102.16(2)(a)(a) Except as provided in this paragraph, the department has jurisdiction under this subsection,
sub. (1m) (a), and
s. 102.17 to resolve a dispute between a health service provider and an insurer or self-insured employer over the reasonableness of a fee charged by the health service provider for health services provided to an injured employee who claims benefits under this chapter. A health service provider may not submit a fee dispute to the department under this subsection before all treatment by the health service provider of the employee's injury has ended if the amount in controversy, whether based on a single charge or a combination of charges for one or more days of service, is less than $25. After all treatment by a health service provider of an employee's injury has ended, the health service provider may submit any fee dispute to the department, regardless of the amount in controversy. The department shall deny payment of a health service fee that the department determines under this subsection to be unreasonable.
102.16(2)(am)
(am) A health service provider and an insurer or self-insured employer that are parties to a fee dispute under this subsection are bound by the department's determination under this subsection on the reasonableness of the disputed fee, unless that determination is set aside on judicial review as provided in
par. (f).
102.16(2)(b)
(b) An insurer or self-insured employer that disputes the reasonableness of a fee charged by a health service provider or the department under
sub. (1m) (a) or
s. 102.18 (1) (bg) 1. shall provide reasonable written notice to the health service provider that the fee is being disputed.

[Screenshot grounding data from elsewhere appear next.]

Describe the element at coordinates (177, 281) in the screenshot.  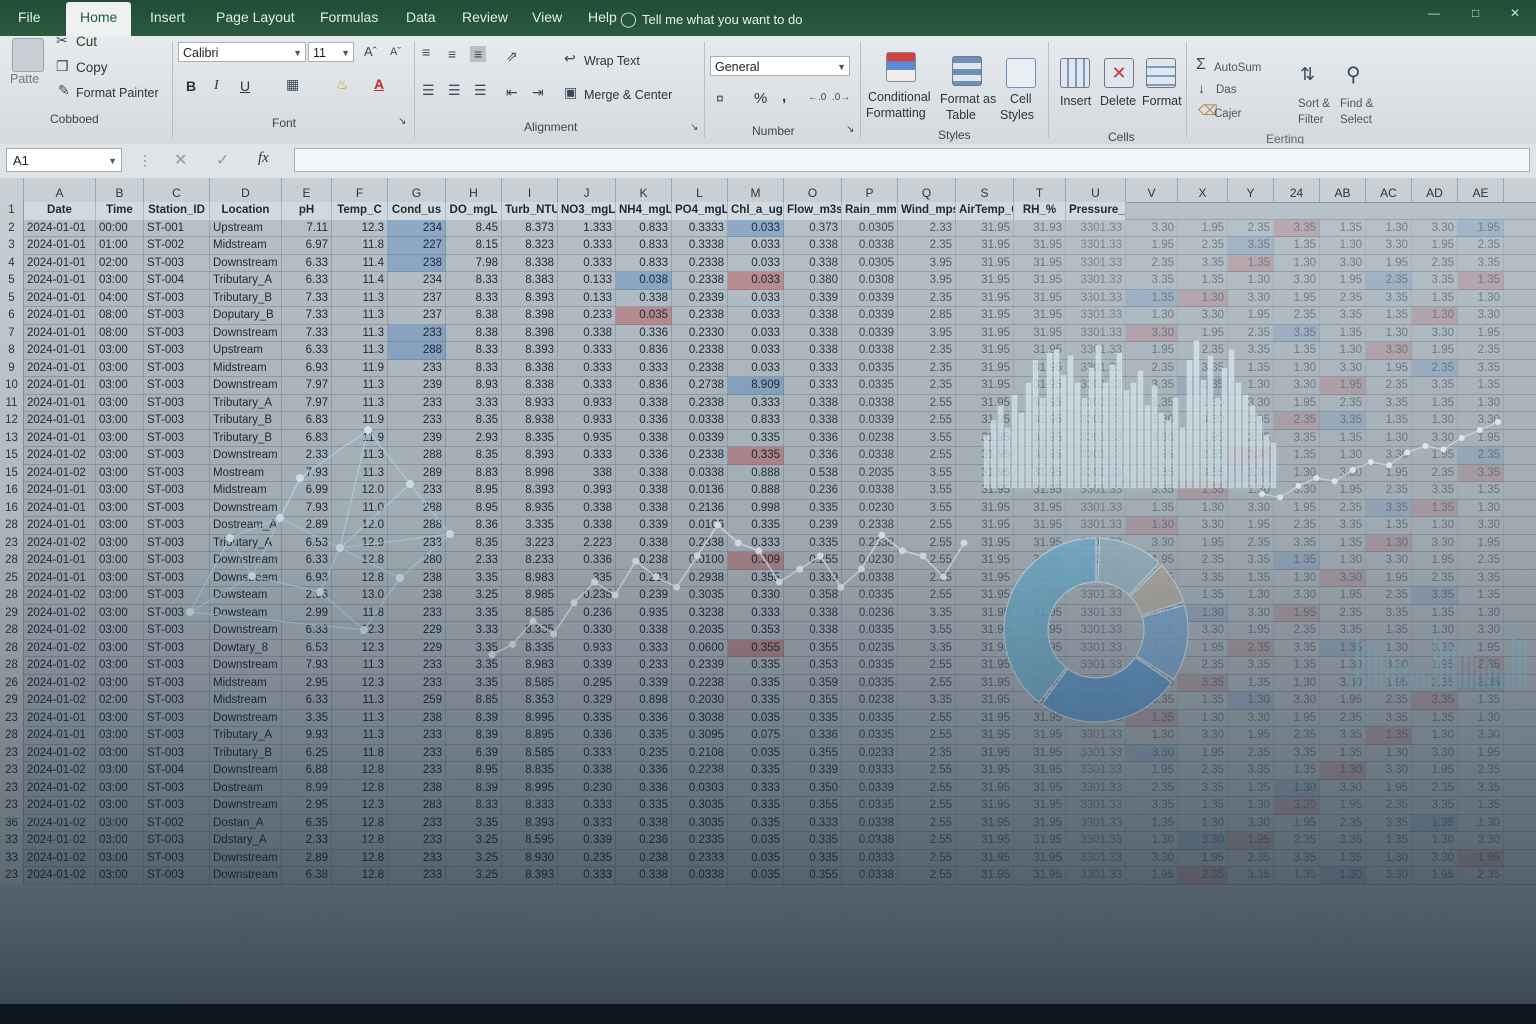
I see `table-cell: ST-004` at that location.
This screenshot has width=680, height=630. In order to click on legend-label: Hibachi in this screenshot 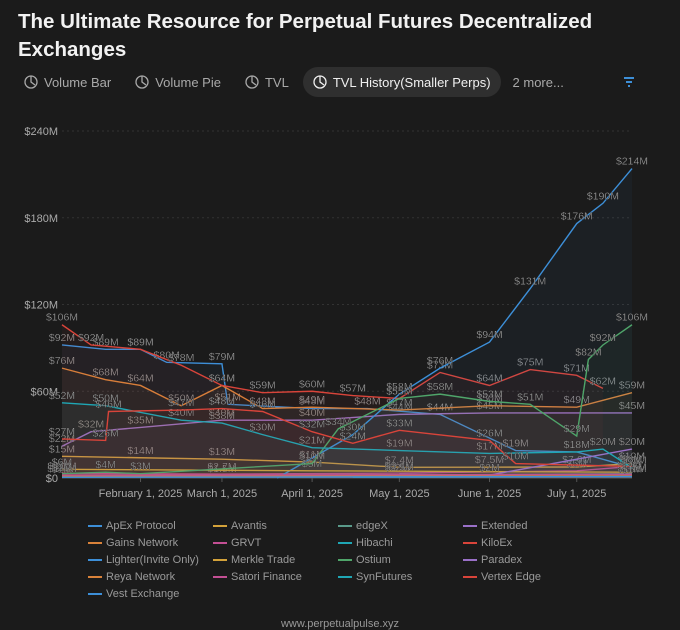, I will do `click(374, 543)`.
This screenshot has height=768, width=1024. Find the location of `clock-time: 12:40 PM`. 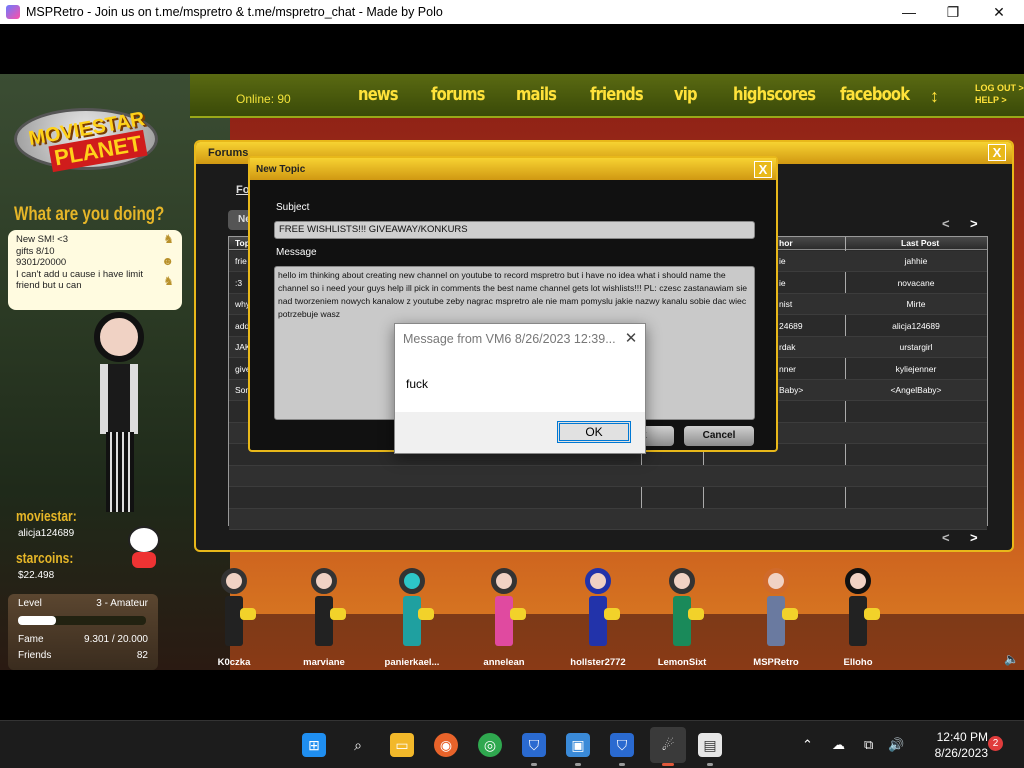

clock-time: 12:40 PM is located at coordinates (962, 737).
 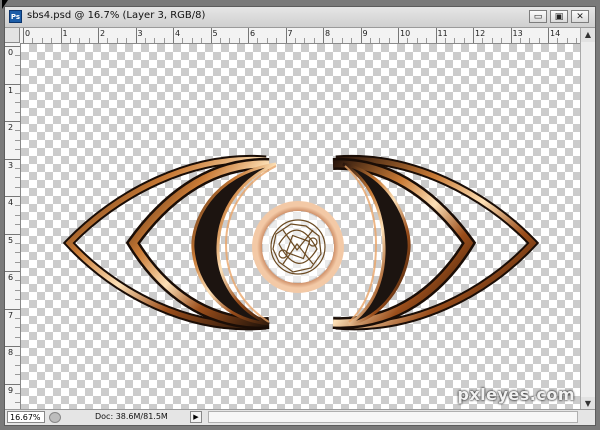 I want to click on document-title: sbs4.psd @ 16.7% (Layer 3, RGB/8), so click(x=116, y=16).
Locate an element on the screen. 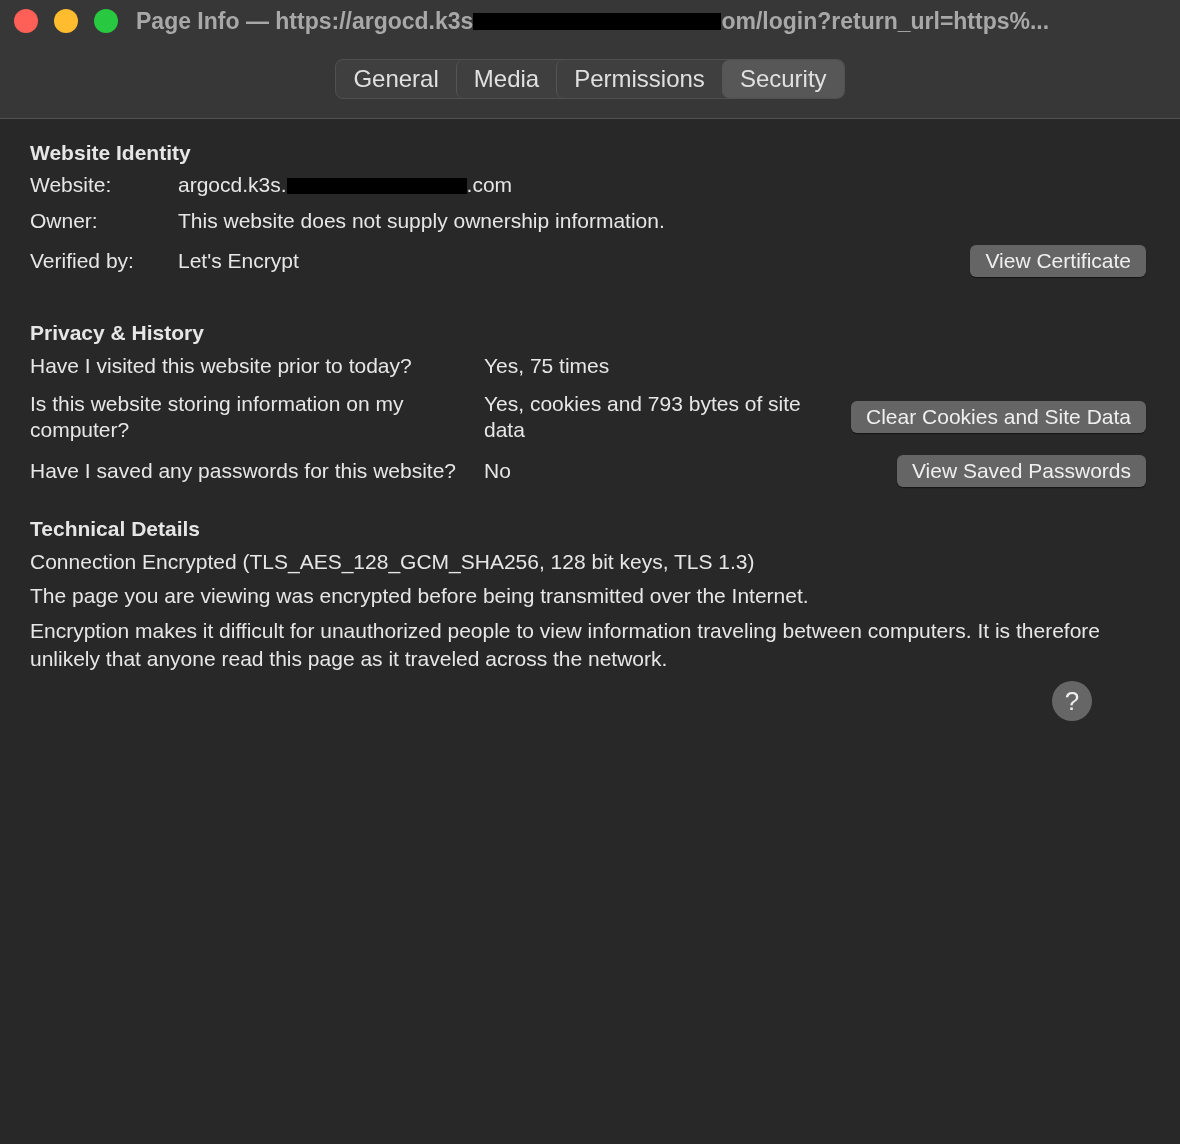  field-value: Let's Encrypt is located at coordinates (238, 261).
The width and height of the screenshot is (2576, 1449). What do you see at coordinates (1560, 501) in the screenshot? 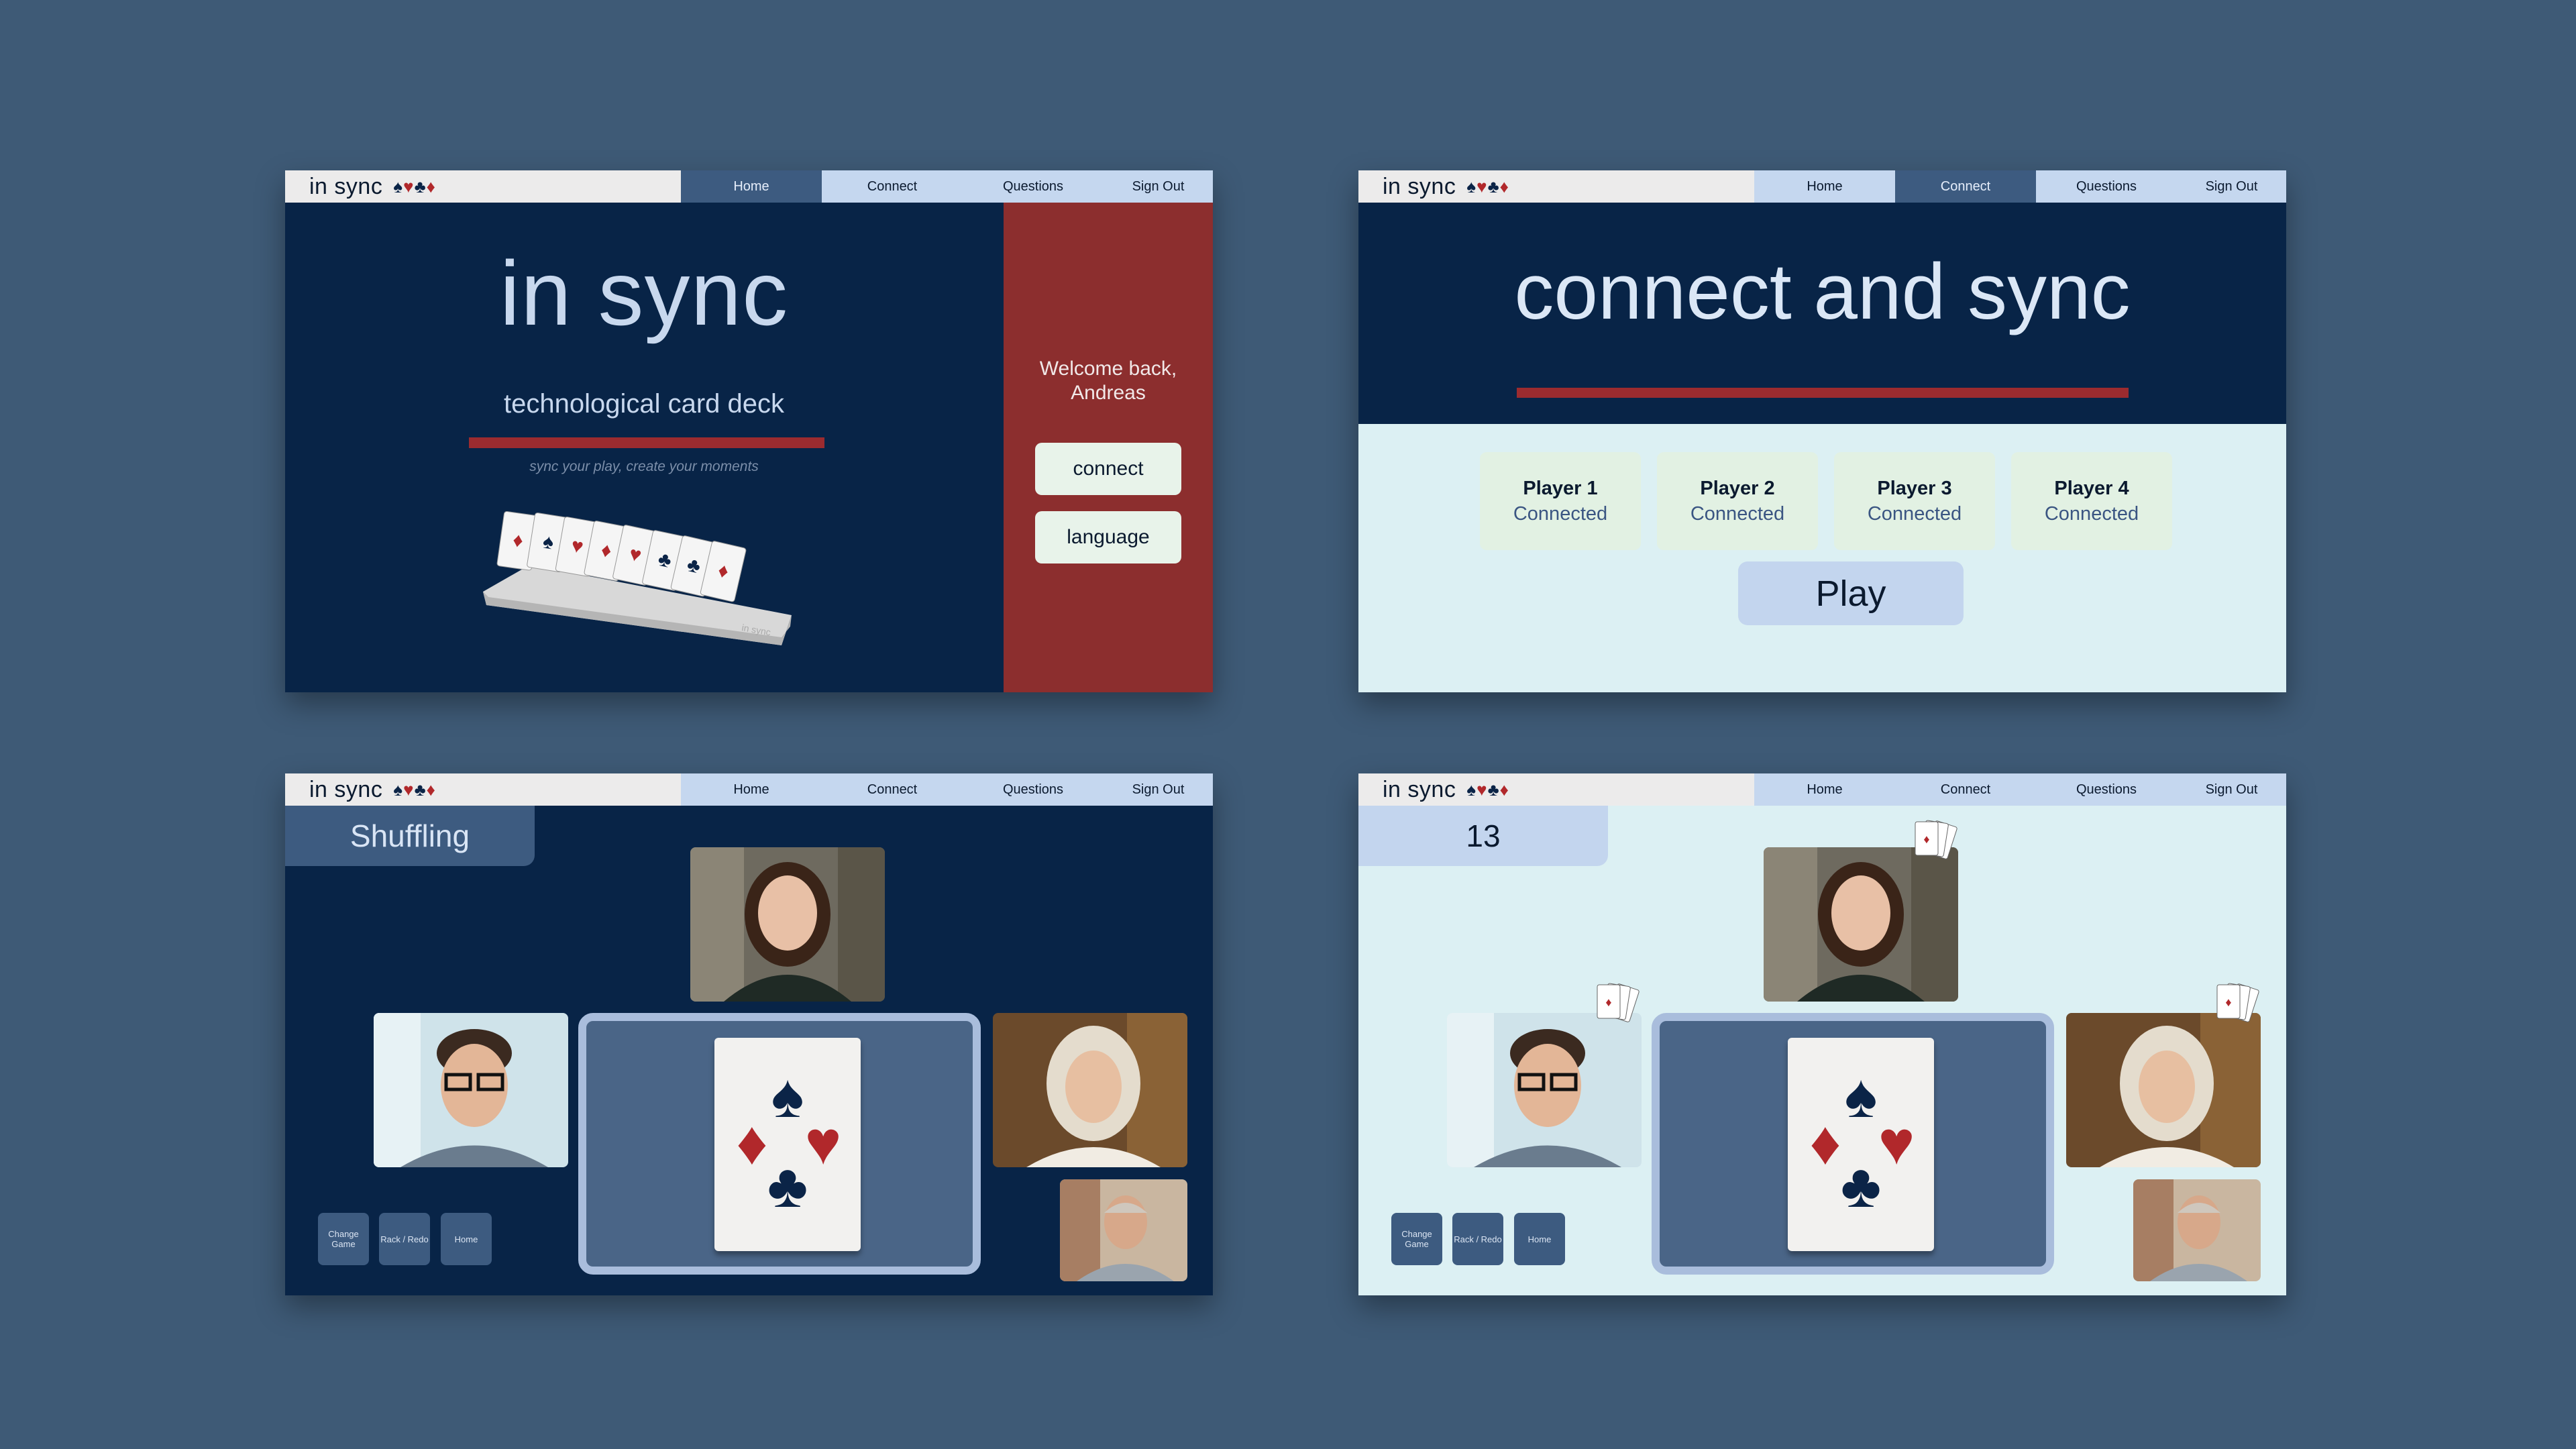
I see `player-card-1: Player 1 Connected` at bounding box center [1560, 501].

After receiving reasonable written notice under this paragraph or under
sub. (1m) (a) or
s. 102.18 (1) (bg) 1. that a health service fee is being disputed, a health service provider may not collect the disputed fee from, or bring an action for collection of the disputed fee against, the employee who received the services for which the fee was charged.
102.16(2)(c)
(c) After a fee dispute is submitted to the department, the insurer or self-insured employer that is a party to the dispute shall provide to the department information on that fee and information on fees charged by other health service providers for comparable services. The insurer or self-insured employer shall obtain the information on comparable fees from a database that is certified by the department under
par. (h). Except as provided in
par. (e) 1., if the insurer or self-insured employer does not provide the information required under this paragraph, the department shall determine that the disputed fee is reasonable and order that it be paid. If the insurer or self-insured employer provides the information required under this paragraph, the department shall use that information to determine the reasonableness of the disputed fee.
102.16(2)(d)
(d) The department shall analyze the information provided to the department under
par. (c) according to the criteria provided in this paragraph to determine the reasonableness of the disputed fee. Except as provided in
2011 Wisconsin Act 183, section 30 (2) (b), the department shall determine that a disputed fee is reasonable and order that the disputed fee be paid if that fee is at or below the mean fee for the health service procedure for which the disputed fee was charged, plus 1.2 standard deviations from that mean, as shown by data from a database that is certified by the department under
par. (h). Except as provided in
2011 Wisconsin Act 183, section 30 (2) (b), the department shall determine that a disputed fee is unreasonable and order that a reasonable fee be paid if the disputed fee is above the mean fee for the health service procedure for which the disputed fee was charged, plus 1.2 standard deviations from that mean, as shown by data from a database that is certified by the department under
par. (h), unless the health service provider proves to the satisfaction of the department that a higher fee is justified because the service provided in the disputed case was more difficult or more complicated to provide than in the usual case.